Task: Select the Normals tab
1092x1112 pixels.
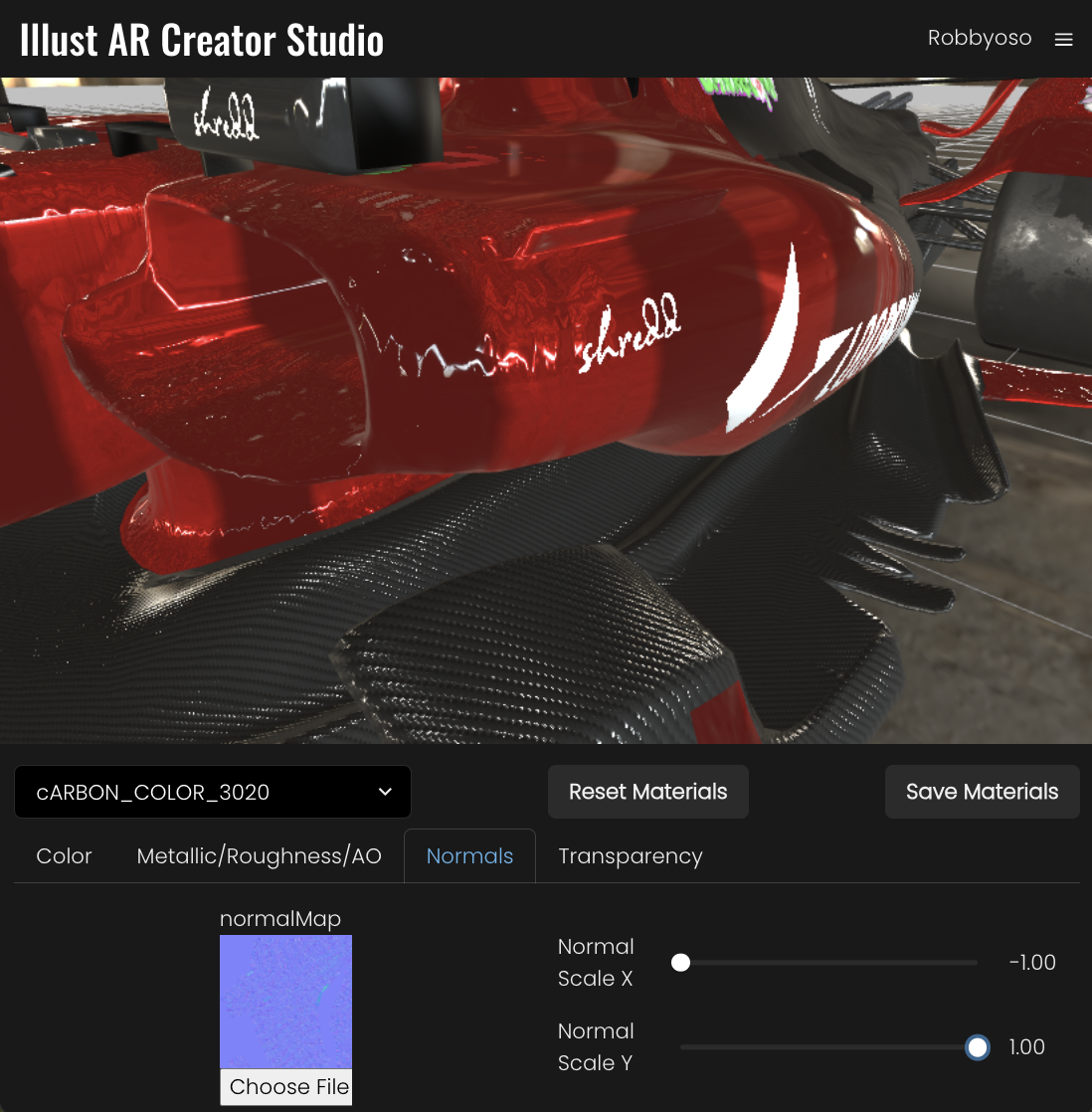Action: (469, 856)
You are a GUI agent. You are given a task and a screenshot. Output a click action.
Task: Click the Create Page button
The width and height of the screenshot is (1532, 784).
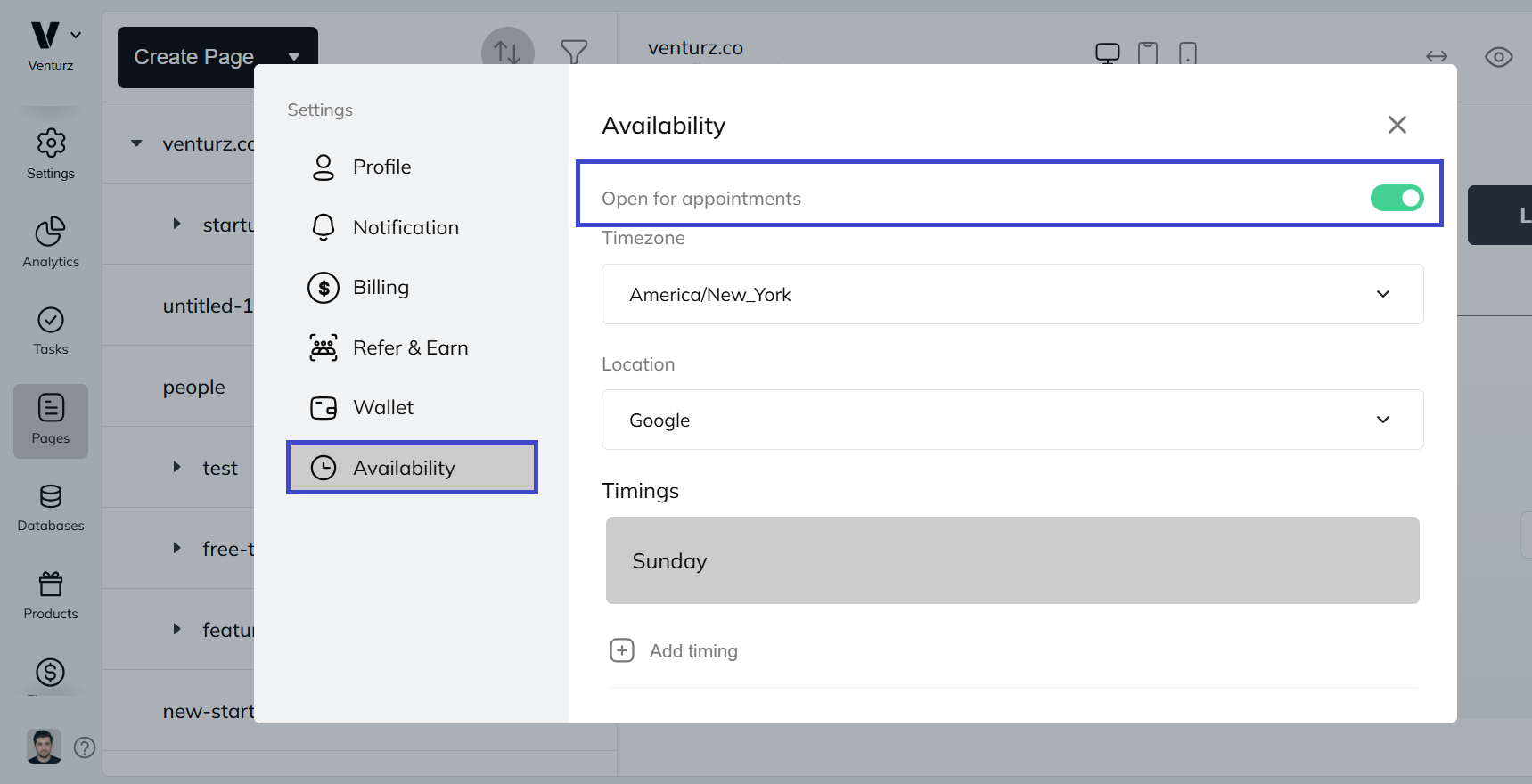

────────────────

● TASK PROMPT
Please output the lines of the entries above as a Markdown table with the columns Row and Line, one numbered row per line, leaving out blank lines and the pictures.

● RESULT FOR THIS EXERCISE
| Row | Line |
|---|---|
| 1 | Task: Select the Normals tab |
| 2 | 1092x1112 pixels. |
| 3 | Action: (469, 856) |
| 4 | You are a GUI agent. You are given a task and a screenshot. Output a click action. |
| 5 | Task: Click the Create Page button |
| 6 | The width and height of the screenshot is (1532, 784). |